Мое время
Шрифт:
"Долго в цепях нас держали", - цитата из Кузьмы. Вы мне будете возражать?
– дескать, не только из жизни Кузьмы цитата? Правильно, и из Федорова, и более ранними датировано. Жаль, что при жизни Кузьмы, и еще лет двадцать после, не всем удавалось читать их судьбы в подлинниках.
Помню, там в рассказе по витрине пошли две трещины, как раз по числу героев, правда, была еще сноска на третью, что прошла по сердцу автора, но это уже можно считать лирическим отступлением.
А за рассказом осталось свое название.
Нужно добавить, что окно Юра Злотников
во все полотно - витрина с головными уборами, - магазин? ателье? vitrine?, и там за стеклом на дюралевых ветках висели шляпы и фуражки, как было принято в определенных кругах, хотя молодежь стала носить береты, и почему-то реабилитированные тоже..;
а на переднем плане наготове стояла черная машина, не "воронок", конечно, а то ли ЗИС, то ли ЗИЛ, и понятно, зрителям трудно было удержаться от игры отражений в ветровых и витринных стеклах, и уж совсем смешно было видеть свои искаженные фигуры на зеркально-пузатеньких дверцах машины.
Слава Богу, Злотникова "воронок" не тронул.
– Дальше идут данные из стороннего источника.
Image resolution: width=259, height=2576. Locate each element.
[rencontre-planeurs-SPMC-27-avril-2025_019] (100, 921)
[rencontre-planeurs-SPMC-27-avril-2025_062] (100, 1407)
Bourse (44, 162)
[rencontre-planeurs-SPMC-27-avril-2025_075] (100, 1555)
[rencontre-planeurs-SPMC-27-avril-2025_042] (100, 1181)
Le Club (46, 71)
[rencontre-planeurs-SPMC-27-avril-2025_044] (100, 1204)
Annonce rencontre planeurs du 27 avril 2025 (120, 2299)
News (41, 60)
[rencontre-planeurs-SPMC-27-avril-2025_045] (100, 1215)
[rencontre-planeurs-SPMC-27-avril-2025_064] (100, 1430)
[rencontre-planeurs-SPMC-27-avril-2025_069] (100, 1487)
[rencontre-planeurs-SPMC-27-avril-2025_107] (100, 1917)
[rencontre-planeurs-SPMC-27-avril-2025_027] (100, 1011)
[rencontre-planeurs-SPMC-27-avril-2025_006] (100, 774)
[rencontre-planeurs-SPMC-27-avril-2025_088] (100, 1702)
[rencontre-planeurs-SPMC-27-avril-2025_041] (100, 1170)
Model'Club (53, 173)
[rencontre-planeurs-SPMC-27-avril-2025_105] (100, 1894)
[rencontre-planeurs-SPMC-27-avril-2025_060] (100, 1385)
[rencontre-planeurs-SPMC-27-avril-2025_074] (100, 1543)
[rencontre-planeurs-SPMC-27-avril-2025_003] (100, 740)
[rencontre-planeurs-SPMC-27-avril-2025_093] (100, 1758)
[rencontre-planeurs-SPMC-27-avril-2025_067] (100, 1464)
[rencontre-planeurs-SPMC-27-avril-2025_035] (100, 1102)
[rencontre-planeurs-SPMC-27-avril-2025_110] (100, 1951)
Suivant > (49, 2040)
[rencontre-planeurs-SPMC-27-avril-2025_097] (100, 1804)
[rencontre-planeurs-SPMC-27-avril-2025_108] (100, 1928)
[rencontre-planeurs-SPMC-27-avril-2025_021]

До знакомства с Кузьмой я знала людей, вернувшихся из лагерей, - В.М. Шульмана, Ю.Б. Румера и других, но по моим тем временам их судьбы казались столь обширно-легендарными, что тюрьма как бы "входила" в очередь событий (Господи, грех какой!).
Они были "нашими отцами", а отцы наши чего только не пережили, родившись еще при царе: революции, войны, разруху, голод... Мы даже будто привыкли, что у многих и вовсе нет отцов, матерей - реже.
А Кузьма был ровесником моей сестры, то есть совсем рядом, близко, его жизнь была представима.
Его жизнь могла быть такой же ровной и лаконичной, как наша. В неполные двадцать ее проломило трещиной.
Отец Кузьмы - большевик, директор завода или комбината какого-то, умер рано.
Кузьма всегда акцентировал: "Мой отец - больше-вик!", когда наше поколение сопляков, отдавших в свое время дань диссидентству, клевало на него, как на "жи-вую контру".
Кузьма, может быть, даже мало помнил отца.
Мать - простая работница, умерла, когда Кузьме было лет восемнадцать. Он ее очень любил.
А еще говорил: "Я дитя любви", - с особенной интонацией, как бы о себе - изначально счастливом человеке.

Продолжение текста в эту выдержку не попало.